Gwent was a huge part of what people enjoyed when playing through The Witcher 3, so when developer CD Projekt RED announced a standalone version, there were plenty of happy gamers around the world. With the first full closed beta coming up very soon, we thought this would be a good opportunity to cover the many changes between Gwent in The Witcher 3 and the version of Gwent people will play in the standalone game. Most of the main themes and strategies of the game remain the same, but there are some important changes.

Card Draw

In The Witcher 3 version of Gwent you would start each game with 10 cards and could only draw more cards if you used a special unit card with the ability to draw more cards. In the standalone game many of the cards that had a draw ability have been changed. Instead of drawing from other cards, most of your draw ability comes between rounds now.

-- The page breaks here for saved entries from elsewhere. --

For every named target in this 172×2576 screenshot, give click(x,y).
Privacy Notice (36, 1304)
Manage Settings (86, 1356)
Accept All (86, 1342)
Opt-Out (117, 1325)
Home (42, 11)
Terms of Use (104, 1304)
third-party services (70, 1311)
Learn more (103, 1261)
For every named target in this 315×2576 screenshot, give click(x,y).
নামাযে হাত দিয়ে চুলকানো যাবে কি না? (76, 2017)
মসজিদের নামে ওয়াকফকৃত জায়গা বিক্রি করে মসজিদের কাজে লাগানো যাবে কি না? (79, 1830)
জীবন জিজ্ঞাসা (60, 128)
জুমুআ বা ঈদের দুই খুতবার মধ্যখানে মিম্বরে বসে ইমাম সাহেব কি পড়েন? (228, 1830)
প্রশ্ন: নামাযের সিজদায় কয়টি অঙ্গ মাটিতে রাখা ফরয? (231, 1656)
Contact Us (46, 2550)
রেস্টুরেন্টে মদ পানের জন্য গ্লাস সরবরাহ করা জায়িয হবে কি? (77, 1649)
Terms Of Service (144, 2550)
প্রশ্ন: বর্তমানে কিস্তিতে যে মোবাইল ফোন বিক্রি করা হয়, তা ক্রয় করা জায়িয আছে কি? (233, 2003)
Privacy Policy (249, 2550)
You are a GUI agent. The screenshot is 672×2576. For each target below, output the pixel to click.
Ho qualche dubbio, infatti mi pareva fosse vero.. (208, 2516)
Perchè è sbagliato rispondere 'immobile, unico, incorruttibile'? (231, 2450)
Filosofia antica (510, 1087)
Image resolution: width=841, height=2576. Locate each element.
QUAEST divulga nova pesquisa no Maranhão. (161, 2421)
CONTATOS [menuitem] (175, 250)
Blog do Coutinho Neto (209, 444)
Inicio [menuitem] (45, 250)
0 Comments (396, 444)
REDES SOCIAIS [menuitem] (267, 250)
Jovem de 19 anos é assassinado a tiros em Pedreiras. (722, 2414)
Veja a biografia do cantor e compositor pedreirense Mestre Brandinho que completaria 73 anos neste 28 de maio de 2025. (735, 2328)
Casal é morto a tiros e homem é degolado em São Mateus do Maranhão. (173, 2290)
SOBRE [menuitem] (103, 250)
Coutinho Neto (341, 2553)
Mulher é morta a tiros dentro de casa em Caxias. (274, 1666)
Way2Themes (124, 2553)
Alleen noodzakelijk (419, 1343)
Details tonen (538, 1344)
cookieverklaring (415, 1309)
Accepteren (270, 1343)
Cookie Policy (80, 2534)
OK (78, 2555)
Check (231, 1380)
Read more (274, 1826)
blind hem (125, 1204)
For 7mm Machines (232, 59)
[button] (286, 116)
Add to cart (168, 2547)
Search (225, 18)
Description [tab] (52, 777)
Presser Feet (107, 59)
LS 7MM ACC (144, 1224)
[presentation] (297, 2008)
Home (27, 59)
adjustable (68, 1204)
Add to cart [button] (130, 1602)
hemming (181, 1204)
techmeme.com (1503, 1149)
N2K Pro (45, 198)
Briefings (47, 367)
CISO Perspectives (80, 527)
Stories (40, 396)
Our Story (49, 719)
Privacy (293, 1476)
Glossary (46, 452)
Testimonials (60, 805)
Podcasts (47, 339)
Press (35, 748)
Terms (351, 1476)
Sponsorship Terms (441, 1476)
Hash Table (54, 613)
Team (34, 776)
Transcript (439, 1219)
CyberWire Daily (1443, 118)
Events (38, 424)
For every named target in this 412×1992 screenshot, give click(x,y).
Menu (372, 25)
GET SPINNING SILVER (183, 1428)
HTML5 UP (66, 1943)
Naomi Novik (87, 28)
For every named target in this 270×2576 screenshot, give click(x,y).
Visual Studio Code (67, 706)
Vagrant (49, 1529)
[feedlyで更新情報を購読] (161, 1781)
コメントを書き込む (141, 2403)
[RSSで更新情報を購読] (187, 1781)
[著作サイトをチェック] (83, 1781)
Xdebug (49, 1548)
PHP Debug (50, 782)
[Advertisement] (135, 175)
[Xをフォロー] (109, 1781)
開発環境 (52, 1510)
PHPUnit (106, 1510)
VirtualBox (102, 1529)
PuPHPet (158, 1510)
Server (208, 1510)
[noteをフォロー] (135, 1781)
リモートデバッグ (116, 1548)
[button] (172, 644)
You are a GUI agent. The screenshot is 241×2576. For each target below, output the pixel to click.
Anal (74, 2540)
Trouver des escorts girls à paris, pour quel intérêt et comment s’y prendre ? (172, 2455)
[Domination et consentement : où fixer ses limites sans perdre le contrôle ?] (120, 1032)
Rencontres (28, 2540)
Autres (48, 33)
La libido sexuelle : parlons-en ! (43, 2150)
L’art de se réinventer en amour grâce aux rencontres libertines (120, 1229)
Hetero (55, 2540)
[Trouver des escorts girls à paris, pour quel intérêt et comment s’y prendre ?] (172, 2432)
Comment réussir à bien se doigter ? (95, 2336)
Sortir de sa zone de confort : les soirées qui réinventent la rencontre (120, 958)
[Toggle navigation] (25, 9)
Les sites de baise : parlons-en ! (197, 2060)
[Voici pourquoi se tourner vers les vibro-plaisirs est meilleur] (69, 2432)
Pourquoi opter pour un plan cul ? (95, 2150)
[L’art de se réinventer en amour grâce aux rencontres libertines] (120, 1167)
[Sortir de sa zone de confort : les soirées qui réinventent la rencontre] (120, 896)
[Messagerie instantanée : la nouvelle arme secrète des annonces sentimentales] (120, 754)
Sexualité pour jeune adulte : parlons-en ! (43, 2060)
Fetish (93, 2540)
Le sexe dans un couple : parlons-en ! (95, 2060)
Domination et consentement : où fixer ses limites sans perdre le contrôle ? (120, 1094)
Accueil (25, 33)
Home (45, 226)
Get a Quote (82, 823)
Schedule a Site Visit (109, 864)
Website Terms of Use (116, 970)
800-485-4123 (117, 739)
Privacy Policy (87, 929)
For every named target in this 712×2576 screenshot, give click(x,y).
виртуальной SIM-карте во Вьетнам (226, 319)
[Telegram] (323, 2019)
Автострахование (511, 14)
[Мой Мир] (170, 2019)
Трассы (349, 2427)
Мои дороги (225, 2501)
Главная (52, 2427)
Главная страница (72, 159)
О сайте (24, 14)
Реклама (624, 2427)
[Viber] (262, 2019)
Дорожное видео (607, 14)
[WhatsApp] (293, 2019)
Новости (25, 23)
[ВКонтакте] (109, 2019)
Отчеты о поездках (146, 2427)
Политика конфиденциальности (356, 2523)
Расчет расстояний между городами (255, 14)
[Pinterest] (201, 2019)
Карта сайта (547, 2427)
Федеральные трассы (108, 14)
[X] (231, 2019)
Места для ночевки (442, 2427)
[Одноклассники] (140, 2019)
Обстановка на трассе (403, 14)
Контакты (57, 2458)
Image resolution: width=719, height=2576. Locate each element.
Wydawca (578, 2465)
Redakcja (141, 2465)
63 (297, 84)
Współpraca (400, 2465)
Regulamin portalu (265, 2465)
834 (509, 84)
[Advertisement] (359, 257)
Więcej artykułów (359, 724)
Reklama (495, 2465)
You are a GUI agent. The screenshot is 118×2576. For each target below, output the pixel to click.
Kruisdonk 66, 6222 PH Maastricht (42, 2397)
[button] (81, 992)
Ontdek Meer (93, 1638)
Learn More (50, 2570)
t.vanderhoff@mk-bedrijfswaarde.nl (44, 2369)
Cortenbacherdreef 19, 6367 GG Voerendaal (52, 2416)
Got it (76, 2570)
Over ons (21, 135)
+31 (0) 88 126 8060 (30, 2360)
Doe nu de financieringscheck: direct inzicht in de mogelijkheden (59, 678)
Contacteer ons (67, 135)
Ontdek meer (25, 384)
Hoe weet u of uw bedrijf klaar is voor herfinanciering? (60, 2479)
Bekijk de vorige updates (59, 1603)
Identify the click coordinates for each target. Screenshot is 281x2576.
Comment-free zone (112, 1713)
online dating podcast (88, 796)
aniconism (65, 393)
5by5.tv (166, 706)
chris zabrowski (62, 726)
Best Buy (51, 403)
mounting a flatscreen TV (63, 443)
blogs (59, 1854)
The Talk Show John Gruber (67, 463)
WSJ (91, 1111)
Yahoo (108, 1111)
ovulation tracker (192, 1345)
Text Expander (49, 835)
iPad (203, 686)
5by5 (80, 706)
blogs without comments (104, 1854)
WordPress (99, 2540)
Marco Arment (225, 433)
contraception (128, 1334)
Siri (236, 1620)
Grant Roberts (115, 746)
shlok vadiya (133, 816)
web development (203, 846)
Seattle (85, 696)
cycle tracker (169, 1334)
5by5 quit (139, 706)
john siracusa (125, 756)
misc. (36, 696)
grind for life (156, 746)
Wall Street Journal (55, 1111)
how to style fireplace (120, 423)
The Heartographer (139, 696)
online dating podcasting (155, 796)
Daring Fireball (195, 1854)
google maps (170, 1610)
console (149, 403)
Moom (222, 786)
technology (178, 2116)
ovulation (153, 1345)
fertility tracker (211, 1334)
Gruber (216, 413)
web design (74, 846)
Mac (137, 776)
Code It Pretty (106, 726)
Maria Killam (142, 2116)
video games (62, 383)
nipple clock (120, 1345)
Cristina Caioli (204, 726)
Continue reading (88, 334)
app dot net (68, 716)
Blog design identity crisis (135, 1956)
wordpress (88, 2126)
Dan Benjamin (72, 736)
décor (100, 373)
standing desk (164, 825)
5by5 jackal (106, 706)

You can draw two cards after round one and one card after round two. This adds a bit to the random factor of the game (RNG), but gives it a more competitive feel since you gain more cards that can potentially lead to a comeback.

Card Types

The types of cards in Gwent have also undergone a change from the Witcher 3 version of the game. In the standalone Gwent there are no longer Character, Hero and Troop card types. Instead the card types are now Bronze, Silver and Gold. Special cards have also seen a significant change. In the standalone game special cards are now considered events and no longer have a separate category in deck building as they now fall under the Bronze, Silver and Gold card types.

With the changes to card types comes changes to how you build a deck as well. You had to have a minimum number of cards in a specific type in the Witcher 3 version of the game (12 Troop cards). In the standalone Gwent you now must have 15 Bronze, 6 Silver and 4 Gold cards in your deck. This increases the variety of cards and gives CD Projekt RED a lot more freedom with event cards.

Card Abilities

Alongside the new card types comes new card abilities to further increase the amount of depth in Gwent. You can now use a Wounding ability to reduce the strength of an opponent’s card. If you can drop a card all the way down to zero strength it is removed from the board and placed in a graveyard.

As you can see, there are quite a few changes to Gwent from Witcher 3 to the standalone game. In addition to these changes in the mechanics of the game, there have been a number of visual changes as well. As you might expect, Gwent feels like a more tradition card game along the lines of Hearthstone or Magic: The Gathering, instead of just a mini-game addition to another title.

We’ll have more on Gwent in the coming weeks and months as we draw closer to the closed beta and the official release of the title.